Sometimes one has to stop fucking one’s brain over with Antichamber and play some Serious Sam. Sometimes one has to ease the gas on chef-grade sushi and get some Long John Silver’s (please don’t think this is a bad thing). It’s taxing listening to so many challenging (yet amazing) bands like Artificial Brain or Sinmara. Sometimes we get an itch that needs scratching, and a good hard rock band can often satisfy that need. Today I’m showcasing the band Servers, whose debut album Leave With Us might have passed under your radar in 2014.
In February of last year, the South Yorkshire rockers released their debut full length to the masses. I wouldn’t have known about this band if it weren’t for an excellent review published by the nice folks at Heavy Blog Is Heavy (to which it was awarded 4.5… thingies). I immediately checked them out and was hooked from the get-go.

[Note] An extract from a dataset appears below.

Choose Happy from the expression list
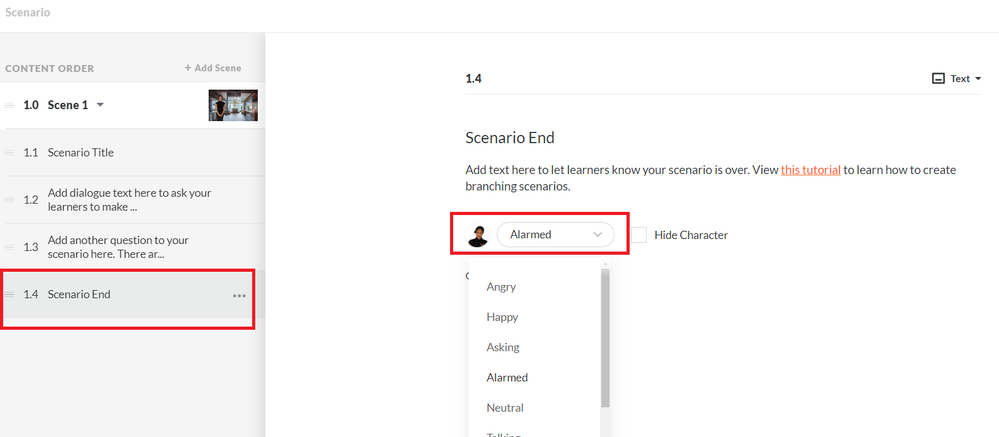This screenshot has width=999, height=437. tap(502, 317)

What follows is the first single “Universes and Supernovas (The Ride)” – and accompanying video – from the album:
How can anybody deny those crunchy, catchy riffs (worth nothing – the album version is 6:14 and ends with an orchestra mirroring the main guitar riff)? It had me thinking; every time I muse that the three-piece hard rock act is completely out of gas, I end up being incorrect. All it took was about 20 listens of this first single to coerce me to purchase the album ASAP. And it turns out the album as a whole is 100% unflushable.
Servers boasts Lee Storrar on vocals/guitars, Ant Nettleship on drums, and Lee Wilde on bass. Lee’s vocals are gruff in a Motorhead kind of way with a TREMENDOUS amount of energy and passion driving them forward. Dude can scream. Ant and Lee’s performances provide the perfect backing rhythm section: simply driving forward at full-throttle with the precision and accuracy of a well-oiled punk rock machine. The riffs are what I commonly refer to as “driving” and “bombastic”; the inertia present in the hard-rocking tracks is just unstoppable! Bands that seem to come to mind are Alkaline Trio and Lazer/Wulf with their ferocious assault of riffs that don’t let go of your earholes for the length of the track. Along with the first single are heavy-hitters “Save Me From Myself” and “Once I Started” that exhibit the same punk-rocking energy.

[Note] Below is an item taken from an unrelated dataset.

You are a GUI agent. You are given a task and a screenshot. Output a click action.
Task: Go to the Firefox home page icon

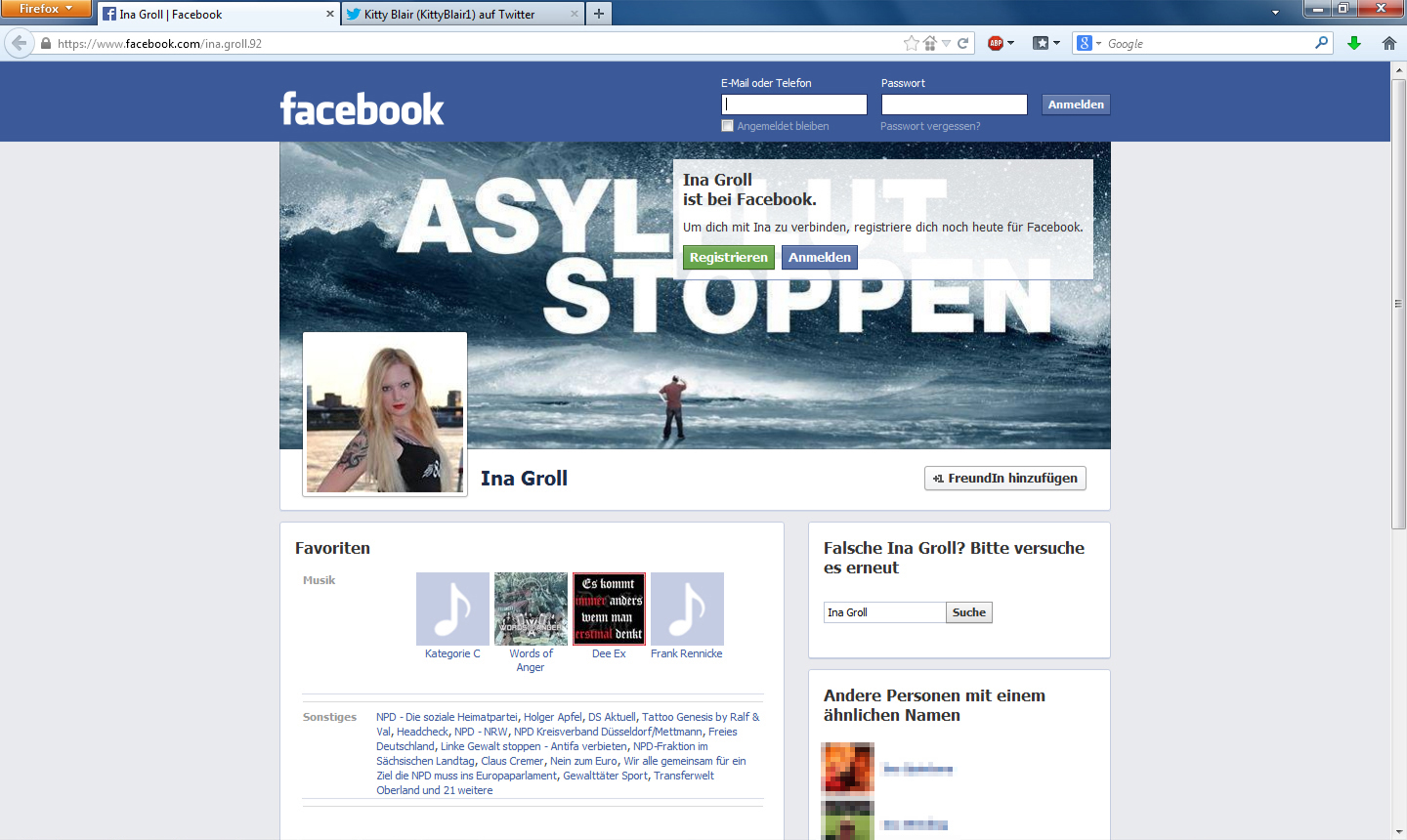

So when Servers aren’t rocking your gosh-darned socks off, they take a more introspective approach and slow it down a little bit. We might even call them doomy (I think in another life I would have called them ballads). Songs like “Claustrophobia”, the second single from the record, do a tremendous job of showcasing this:
“Claustrophobia” is one of four tracks that highlight their slower, more melodic style of rocking. The fifth song “Dangerous Devotion” features one of the catchiest harmonized vocal hooks in recent history, an incredibly soulful guitar solo, and a string orchestra overlapping the latter half of the song for added intensity.
Leave With Us is half adrenaline-fueled hard rock songs with the intensity that could power a small town, and half doom-influenced “ballads” with absolutely stunning beauty. The production of the album is PERFECT. Yes you read that correctly, every instrument and vocal line are crystal clear, with no element overpowering the other. The album length is ideal; 10 tracks each averaging about 4 minutes long. “This is their debut album?” you might be asking yourself. I thought the same thing. Servers has all the ingredients to be the next big hard rock/heavy metal band that, unfortunately, YOU missed in 2014.